Material for the task:
• • • • • • •
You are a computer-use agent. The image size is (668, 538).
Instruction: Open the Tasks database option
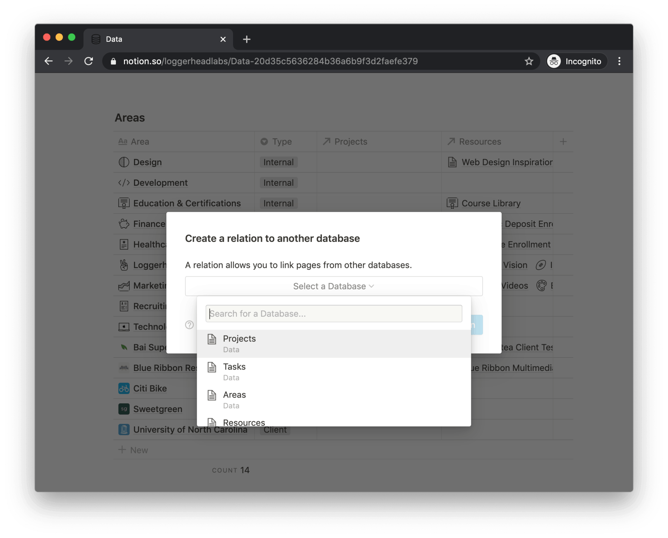[x=333, y=371]
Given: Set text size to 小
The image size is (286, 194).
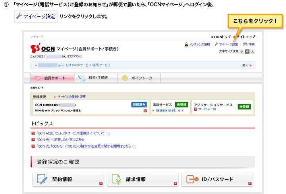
• • • • • • •
Written exercise: Rewrite the entries above with every "image size" replaced by "screenshot size" and nothing else changed. Leave the pictures out of your answer.

Completed exercise:
You are a computer-use agent. The screenshot size is (668, 538).
Instruction: Open the Tasks database option
[x=333, y=371]
Given: Set text size to 小
The screenshot size is (286, 194).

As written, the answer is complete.